▶ [EXTRACTED DATA]:
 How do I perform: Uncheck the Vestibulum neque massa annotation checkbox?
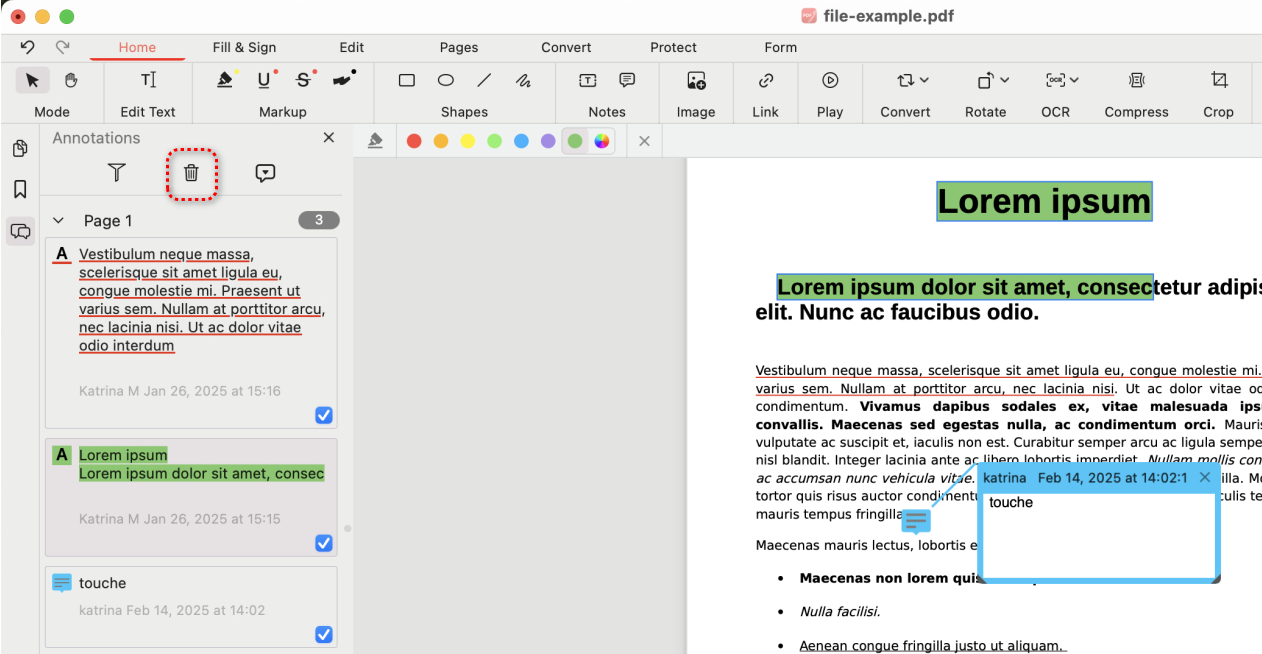point(323,415)
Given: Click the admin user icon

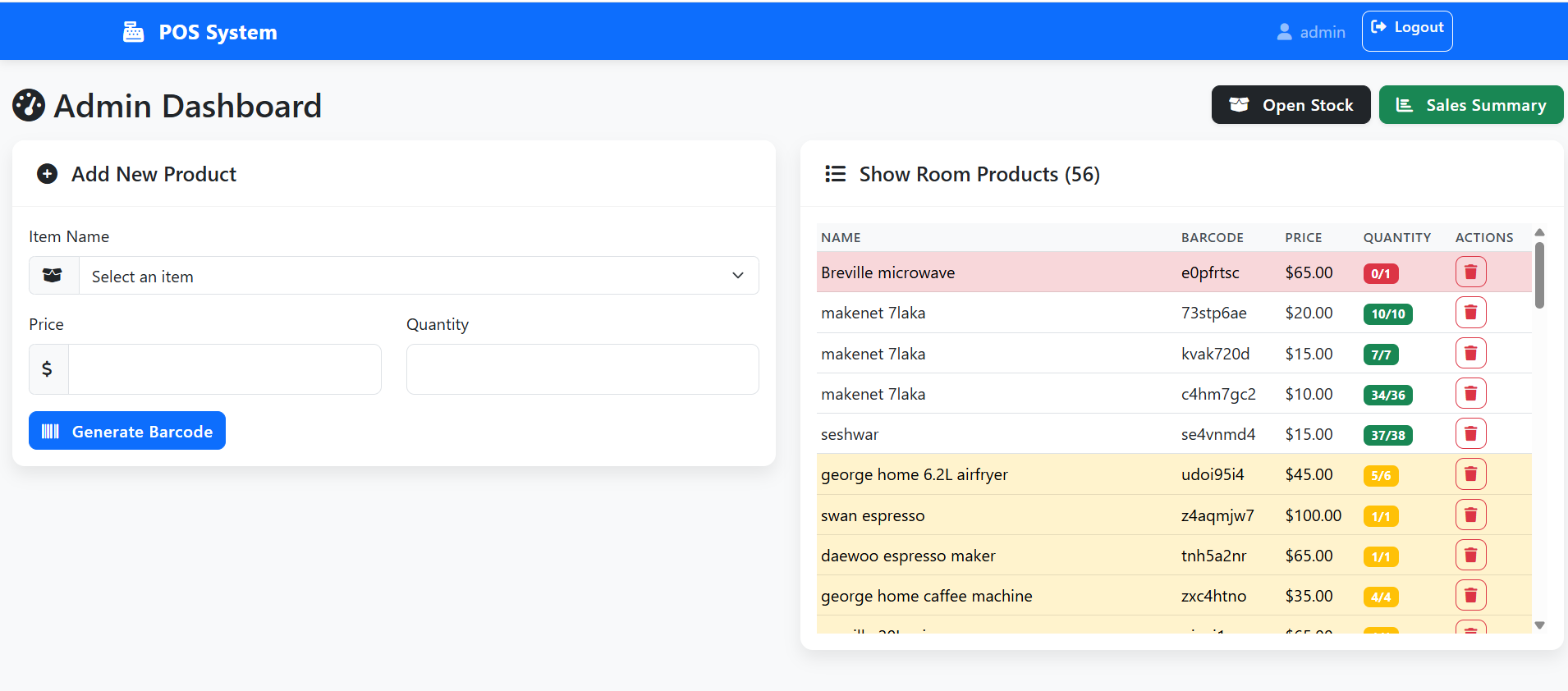Looking at the screenshot, I should (1284, 32).
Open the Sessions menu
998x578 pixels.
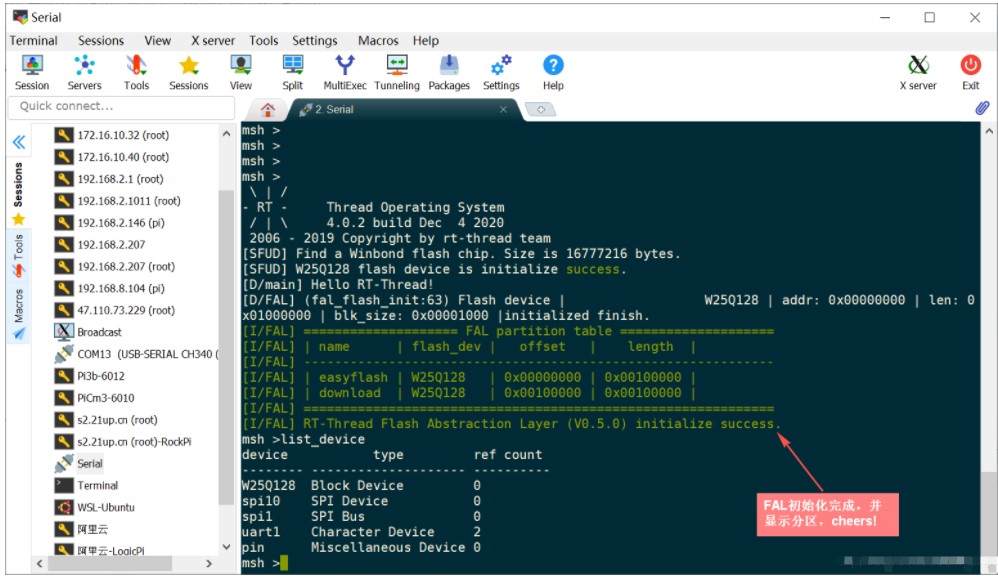pyautogui.click(x=101, y=41)
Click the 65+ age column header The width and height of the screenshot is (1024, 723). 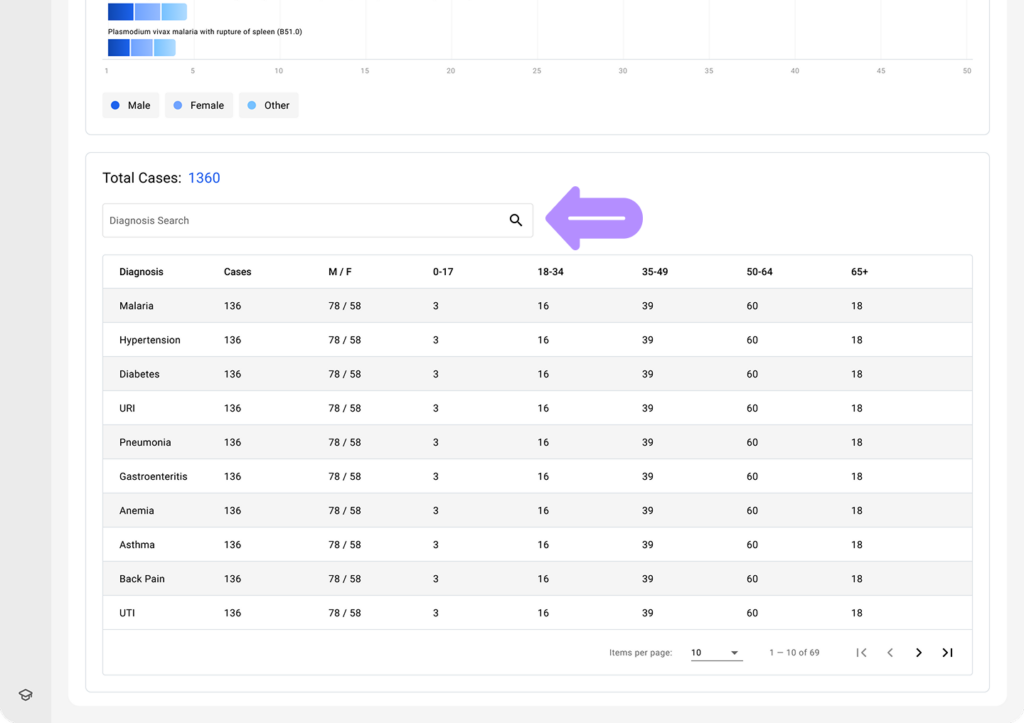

▶ [WHAT YOU ARE ASKED TO DO]:
If a record contains a picture, drop the picture and repeat the rest exactly.

▶ [YOUR SOLUTION]:
 How do I perform: Uncheck the Vestibulum neque massa annotation checkbox?
point(323,415)
Given: Click the admin user icon

Looking at the screenshot, I should (1284, 32).
Open the Sessions menu
998x578 pixels.
pyautogui.click(x=101, y=41)
Click the 65+ age column header The width and height of the screenshot is (1024, 723). 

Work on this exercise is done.